Dem schlechten Donnerstag folgte ein flauer Freitag: Während sämtliche Damen in den Disziplinen Matchrace, Laser Radial und RS:X pausierten, mühten sich die Männer ohne Erfolg. Finn-Dinghy-Steuermann Jan Kurfeld aus Warnemünde fiel nach acht Wettfahrten auf Rang 34 zurück, während sich Englands Segelstar Ben Ainslie die Führung zurückeroberte. Das bayerische 470er-Team Ferdinand Gerz/Patrick Follmann liegt nach einem Frühstart auf Platz 13, hatte aber am Abend Protest gegen die Disqualifikation eingelegt. DSV-Sportdirektorin Nadine Stegenwalner erklärte: „Ich habe ein Video von dem Start gesehen. Es war eher ein nicht ganz gelungener Start aus der dritten Reihe als alles andere. Die beiden haben entsprechend protestiert.“
Die letzten beiden Wettfahrten neun und zehn vor den finalen Medaillenrennen in den Disziplinen Laser Radial, Finn Dinghy, RS:X Frauen und 470er Männer am Sonntag werden am Samstag ausgetragen.

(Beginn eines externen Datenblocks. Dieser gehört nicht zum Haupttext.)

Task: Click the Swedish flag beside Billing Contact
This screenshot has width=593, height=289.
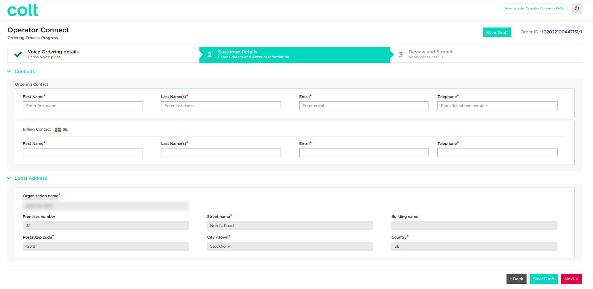Action: (x=58, y=129)
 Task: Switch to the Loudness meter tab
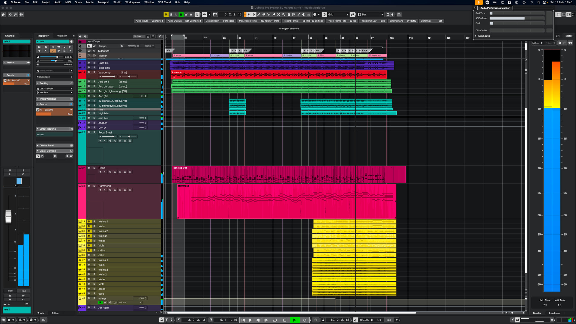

Am Sonntag steigt dann auch das mit großer Spannung erwartete deutsche Starboot-Quartett in die WM ein, am Montag beginnen die Wettfahrten der Disziplinen 49er, Laser, 470er Frauen und RS:X Männer. Für die zweite WM-Hälfte erwarten Beobachter bessere Resultate der deutschen Teilnehmer und dramatische Kämpfe um die Olympiatickets. Im Laser liegen der führende Lübecker Simon Grotelüschen und sein Verfolger Philip Buhl vom Segelclub Alpsee Immenstadt nur sechs Punkte auseinander. Bei den 470er Frauen trennen Kathrin Kadelbach/Friederike Belcher (Berlin/Hamburg)und Tina Lutz/Susann Beucke (Bergen/Kiel) lediglich zwei Zähler. Die vier Starboot-Teams Robert Stanjek/Frithjof Kleen (Berlin, 19 Punkte), Alex Schlonski/Matthias Bohn(Rostock, 18 Punkte), Johannes Polgar/Markus Koy (Hamburg, 15 Punkte) und Johannes Babendererde/Timo Jacobs (Lübeck, 13 Punkte) starten fast Bug an Bug in das Ausscheidungsfinale. Die zweiwöchige WM-Serie endet am 18. Dezember mit den letzten Medaillenrennen.